***** Raw records

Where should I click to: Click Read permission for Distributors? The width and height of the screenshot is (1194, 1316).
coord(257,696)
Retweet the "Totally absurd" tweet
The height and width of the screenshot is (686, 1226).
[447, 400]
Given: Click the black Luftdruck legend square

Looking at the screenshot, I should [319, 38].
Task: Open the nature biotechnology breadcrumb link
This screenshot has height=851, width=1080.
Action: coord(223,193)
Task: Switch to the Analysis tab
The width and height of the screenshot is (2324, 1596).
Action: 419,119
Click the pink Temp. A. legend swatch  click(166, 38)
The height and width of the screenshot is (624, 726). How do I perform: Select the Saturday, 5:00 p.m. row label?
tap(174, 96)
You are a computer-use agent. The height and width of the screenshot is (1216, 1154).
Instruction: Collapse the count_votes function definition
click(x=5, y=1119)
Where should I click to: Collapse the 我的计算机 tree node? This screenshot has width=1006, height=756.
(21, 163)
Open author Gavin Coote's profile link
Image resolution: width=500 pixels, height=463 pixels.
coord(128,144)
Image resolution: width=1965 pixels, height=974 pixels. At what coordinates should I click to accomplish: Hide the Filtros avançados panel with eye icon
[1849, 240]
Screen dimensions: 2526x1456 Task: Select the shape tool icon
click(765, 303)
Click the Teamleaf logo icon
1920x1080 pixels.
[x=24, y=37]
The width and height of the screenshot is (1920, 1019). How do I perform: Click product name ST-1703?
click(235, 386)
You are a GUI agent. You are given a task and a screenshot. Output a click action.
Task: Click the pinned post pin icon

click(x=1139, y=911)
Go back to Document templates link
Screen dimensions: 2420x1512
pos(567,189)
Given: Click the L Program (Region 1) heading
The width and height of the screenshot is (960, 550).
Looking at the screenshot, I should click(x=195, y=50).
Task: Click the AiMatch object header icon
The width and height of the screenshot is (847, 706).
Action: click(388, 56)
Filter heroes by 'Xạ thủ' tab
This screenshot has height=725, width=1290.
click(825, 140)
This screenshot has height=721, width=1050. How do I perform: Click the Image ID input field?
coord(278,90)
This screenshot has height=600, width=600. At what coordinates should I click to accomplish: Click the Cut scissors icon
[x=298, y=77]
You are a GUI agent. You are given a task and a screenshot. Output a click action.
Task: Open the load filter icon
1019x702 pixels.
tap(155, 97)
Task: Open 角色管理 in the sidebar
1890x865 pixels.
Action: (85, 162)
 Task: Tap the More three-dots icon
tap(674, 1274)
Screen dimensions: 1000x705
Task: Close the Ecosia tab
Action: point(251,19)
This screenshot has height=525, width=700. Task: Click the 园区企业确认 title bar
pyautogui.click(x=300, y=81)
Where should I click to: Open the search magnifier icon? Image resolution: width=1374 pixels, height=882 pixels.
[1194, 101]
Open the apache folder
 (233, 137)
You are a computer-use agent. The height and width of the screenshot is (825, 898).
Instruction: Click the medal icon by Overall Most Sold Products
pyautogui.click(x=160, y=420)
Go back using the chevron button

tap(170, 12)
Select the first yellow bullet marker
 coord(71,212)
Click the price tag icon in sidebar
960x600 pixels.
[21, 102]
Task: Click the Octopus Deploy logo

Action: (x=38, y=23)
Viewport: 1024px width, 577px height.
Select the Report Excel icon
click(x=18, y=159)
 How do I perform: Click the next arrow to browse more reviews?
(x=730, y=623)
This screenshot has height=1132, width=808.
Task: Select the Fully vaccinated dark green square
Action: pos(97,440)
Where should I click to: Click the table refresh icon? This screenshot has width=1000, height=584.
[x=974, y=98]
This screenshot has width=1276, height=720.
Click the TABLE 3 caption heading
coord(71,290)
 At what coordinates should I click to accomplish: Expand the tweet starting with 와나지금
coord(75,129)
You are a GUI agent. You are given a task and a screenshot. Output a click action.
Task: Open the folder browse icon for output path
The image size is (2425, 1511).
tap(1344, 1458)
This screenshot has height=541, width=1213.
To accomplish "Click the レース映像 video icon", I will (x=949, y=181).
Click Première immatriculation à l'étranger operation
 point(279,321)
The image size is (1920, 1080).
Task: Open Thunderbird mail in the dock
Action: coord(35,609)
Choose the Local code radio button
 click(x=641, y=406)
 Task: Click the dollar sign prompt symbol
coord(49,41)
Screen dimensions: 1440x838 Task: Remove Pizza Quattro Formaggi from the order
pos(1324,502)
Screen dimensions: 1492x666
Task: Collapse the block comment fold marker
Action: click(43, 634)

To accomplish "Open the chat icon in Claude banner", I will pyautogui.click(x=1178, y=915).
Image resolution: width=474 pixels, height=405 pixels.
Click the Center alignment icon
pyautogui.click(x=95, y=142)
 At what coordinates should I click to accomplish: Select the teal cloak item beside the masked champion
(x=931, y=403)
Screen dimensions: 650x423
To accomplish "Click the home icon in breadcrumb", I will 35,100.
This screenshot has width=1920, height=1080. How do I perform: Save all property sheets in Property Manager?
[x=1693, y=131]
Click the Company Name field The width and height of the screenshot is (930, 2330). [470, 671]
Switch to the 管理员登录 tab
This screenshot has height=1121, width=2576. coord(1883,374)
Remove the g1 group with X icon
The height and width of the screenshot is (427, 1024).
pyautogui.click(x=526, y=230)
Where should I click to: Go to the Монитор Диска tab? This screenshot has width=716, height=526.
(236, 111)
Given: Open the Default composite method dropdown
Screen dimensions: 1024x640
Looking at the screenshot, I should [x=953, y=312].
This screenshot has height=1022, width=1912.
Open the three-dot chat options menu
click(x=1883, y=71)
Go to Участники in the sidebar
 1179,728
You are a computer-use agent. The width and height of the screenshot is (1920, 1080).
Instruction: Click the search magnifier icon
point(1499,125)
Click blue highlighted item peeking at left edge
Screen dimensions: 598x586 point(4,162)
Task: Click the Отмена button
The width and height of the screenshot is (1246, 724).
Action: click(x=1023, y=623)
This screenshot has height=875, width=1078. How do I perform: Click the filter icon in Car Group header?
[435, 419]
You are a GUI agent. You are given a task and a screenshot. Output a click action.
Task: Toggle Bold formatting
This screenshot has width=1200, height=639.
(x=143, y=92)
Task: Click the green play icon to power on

**********

• **What is asked**: Present every line of the listing above as a Markdown table with the columns Row and Text. Skip blank lines.

• **Written answer**:
| Row | Text |
|---|---|
| 1 | Where should I click to: Click Read permission for Distributors? The width and height of the screenshot is (1194, 1316). |
| 2 | coord(257,696) |
| 3 | Retweet the "Totally absurd" tweet |
| 4 | The height and width of the screenshot is (686, 1226). |
| 5 | [447, 400] |
| 6 | Given: Click the black Luftdruck legend square |
| 7 | Looking at the screenshot, I should [319, 38]. |
| 8 | Task: Open the nature biotechnology breadcrumb link |
| 9 | This screenshot has height=851, width=1080. |
| 10 | Action: coord(223,193) |
| 11 | Task: Switch to the Analysis tab |
| 12 | The width and height of the screenshot is (2324, 1596). |
| 13 | Action: 419,119 |
| 14 | Click the pink Temp. A. legend swatch  click(166, 38) |
| 15 | The height and width of the screenshot is (624, 726). How do I perform: Select the Saturday, 5:00 p.m. row label? |
| 16 | tap(174, 96) |
| 17 | You are a computer-use agent. The height and width of the screenshot is (1216, 1154). |
| 18 | Instruction: Collapse the count_votes function definition |
| 19 | click(x=5, y=1119) |
| 20 | Where should I click to: Collapse the 我的计算机 tree node? This screenshot has width=1006, height=756. |
| 21 | (21, 163) |
| 22 | Open author Gavin Coote's profile link |
| 23 | Image resolution: width=500 pixels, height=463 pixels. |
| 24 | coord(128,144) |
| 25 | Image resolution: width=1965 pixels, height=974 pixels. At what coordinates should I click to accomplish: Hide the Filtros avançados panel with eye icon |
| 26 | [1849, 240] |
| 27 | Screen dimensions: 2526x1456 Task: Select the shape tool icon |
| 28 | click(765, 303) |
| 29 | Click the Teamleaf logo icon |
| 30 | 1920x1080 pixels. |
| 31 | [x=24, y=37] |
| 32 | The width and height of the screenshot is (1920, 1019). How do I perform: Click product name ST-1703? |
| 33 | click(235, 386) |
| 34 | You are a GUI agent. You are given a task and a screenshot. Output a click action. |
| 35 | Task: Click the pinned post pin icon |
| 36 | click(x=1139, y=911) |
| 37 | Go back to Document templates link |
| 38 | Screen dimensions: 2420x1512 |
| 39 | pos(567,189) |
| 40 | Given: Click the L Program (Region 1) heading |
| 41 | The width and height of the screenshot is (960, 550). |
| 42 | Looking at the screenshot, I should click(x=195, y=50). |
| 43 | Task: Click the AiMatch object header icon |
| 44 | The width and height of the screenshot is (847, 706). |
| 45 | Action: click(388, 56) |
| 46 | Filter heroes by 'Xạ thủ' tab |
| 47 | This screenshot has height=725, width=1290. |
| 48 | click(825, 140) |
| 49 | This screenshot has height=721, width=1050. How do I perform: Click the Image ID input field? |
| 50 | coord(278,90) |
| 51 | This screenshot has height=600, width=600. At what coordinates should I click to accomplish: Click the Cut scissors icon |
| 52 | [x=298, y=77] |
| 53 | You are a GUI agent. You are given a task and a screenshot. Output a click action. |
| 54 | Task: Open the load filter icon |
| 55 | 1019x702 pixels. |
| 56 | tap(155, 97) |
| 57 | Task: Open 角色管理 in the sidebar |
| 58 | 1890x865 pixels. |
| 59 | Action: (85, 162) |
| 60 |  Task: Tap the More three-dots icon |
| 61 | tap(674, 1274) |
| 62 | Screen dimensions: 1000x705 |
| 63 | Task: Close the Ecosia tab |
| 64 | Action: point(251,19) |
| 65 | This screenshot has height=525, width=700. Task: Click the 园区企业确认 title bar |
| 66 | pyautogui.click(x=300, y=81) |
| 67 | Where should I click to: Open the search magnifier icon? Image resolution: width=1374 pixels, height=882 pixels. |
| 68 | [1194, 101] |
| 69 | Open the apache folder |
| 70 |  (233, 137) |
| 71 | You are a computer-use agent. The height and width of the screenshot is (825, 898). |
| 72 | Instruction: Click the medal icon by Overall Most Sold Products |
| 73 | pyautogui.click(x=160, y=420) |
| 74 | Go back using the chevron button |
| 75 | tap(170, 12) |
| 76 | Select the first yellow bullet marker |
| 77 |  coord(71,212) |
| 78 | Click the price tag icon in sidebar |
| 79 | 960x600 pixels. |
| 80 | [21, 102] |
| 81 | Task: Click the Octopus Deploy logo |
| 82 | Action: (x=38, y=23) |
| 83 | Viewport: 1024px width, 577px height. |
| 84 | Select the Report Excel icon |
| 85 | click(x=18, y=159) |
| 86 |  How do I perform: Click the next arrow to browse more reviews? |
| 87 | (x=730, y=623) |
| 88 | This screenshot has height=1132, width=808. |
| 89 | Task: Select the Fully vaccinated dark green square |
| 90 | Action: pos(97,440) |
| 91 | Where should I click to: Click the table refresh icon? This screenshot has width=1000, height=584. |
| 92 | [x=974, y=98] |
| 93 | This screenshot has width=1276, height=720. |
| 94 | Click the TABLE 3 caption heading |
| 95 | coord(71,290) |
| 96 |  At what coordinates should I click to accomplish: Expand the tweet starting with 와나지금 |
| 97 | coord(75,129) |
| 98 | You are a GUI agent. You are given a task and a screenshot. Output a click action. |
| 99 | Task: Open the folder browse icon for output path |
| 100 | The image size is (2425, 1511). |
| 101 | tap(1344, 1458) |
| 102 | This screenshot has height=541, width=1213. |
| 103 | To accomplish "Click the レース映像 video icon", I will (x=949, y=181). |
| 104 | Click Première immatriculation à l'étranger operation |
| 105 |  point(279,321) |
| 106 | The image size is (1920, 1080). |
| 107 | Task: Open Thunderbird mail in the dock |
| 108 | Action: coord(35,609) |
| 109 | Choose the Local code radio button |
| 110 |  click(x=641, y=406) |
| 111 |  Task: Click the dollar sign prompt symbol |
| 112 | coord(49,41) |
| 113 | Screen dimensions: 1440x838 Task: Remove Pizza Quattro Formaggi from the order |
| 114 | pos(1324,502) |
| 115 | Screen dimensions: 1492x666 |
| 116 | Task: Collapse the block comment fold marker |
| 117 | Action: click(43, 634) |
| 118 | To accomplish "Open the chat icon in Claude banner", I will pyautogui.click(x=1178, y=915). |
| 119 | Image resolution: width=474 pixels, height=405 pixels. |
| 120 | Click the Center alignment icon |
| 121 | pyautogui.click(x=95, y=142) |
| 122 |  At what coordinates should I click to accomplish: Select the teal cloak item beside the masked champion |
| 123 | (x=931, y=403) |
| 124 | Screen dimensions: 650x423 |
| 125 | To accomplish "Click the home icon in breadcrumb", I will 35,100. |
| 126 | This screenshot has width=1920, height=1080. How do I perform: Save all property sheets in Property Manager? |
| 127 | [x=1693, y=131] |
| 128 | Click the Company Name field The width and height of the screenshot is (930, 2330). [470, 671] |
| 129 | Switch to the 管理员登录 tab |
| 130 | This screenshot has height=1121, width=2576. coord(1883,374) |
| 131 | Remove the g1 group with X icon |
| 132 | The height and width of the screenshot is (427, 1024). |
| 133 | pyautogui.click(x=526, y=230) |
| 134 | Where should I click to: Go to the Монитор Диска tab? This screenshot has width=716, height=526. |
| 135 | (236, 111) |
| 136 | Given: Open the Default composite method dropdown |
| 137 | Screen dimensions: 1024x640 |
| 138 | Looking at the screenshot, I should [x=953, y=312]. |
| 139 | This screenshot has height=1022, width=1912. |
| 140 | Open the three-dot chat options menu |
| 141 | click(x=1883, y=71) |
| 142 | Go to Участники in the sidebar |
| 143 |  1179,728 |
| 144 | You are a computer-use agent. The width and height of the screenshot is (1920, 1080). |
| 145 | Instruction: Click the search magnifier icon |
| 146 | point(1499,125) |
| 147 | Click blue highlighted item peeking at left edge |
| 148 | Screen dimensions: 598x586 point(4,162) |
| 149 | Task: Click the Отмена button |
| 150 | The width and height of the screenshot is (1246, 724). |
| 151 | Action: click(x=1023, y=623) |
| 152 | This screenshot has height=875, width=1078. How do I perform: Click the filter icon in Car Group header? |
| 153 | [435, 419] |
| 154 | You are a GUI agent. You are given a task and a screenshot. Output a click action. |
| 155 | Task: Toggle Bold formatting |
| 156 | This screenshot has width=1200, height=639. |
| 157 | (x=143, y=92) |
| 158 | Task: Click the green play icon to power on |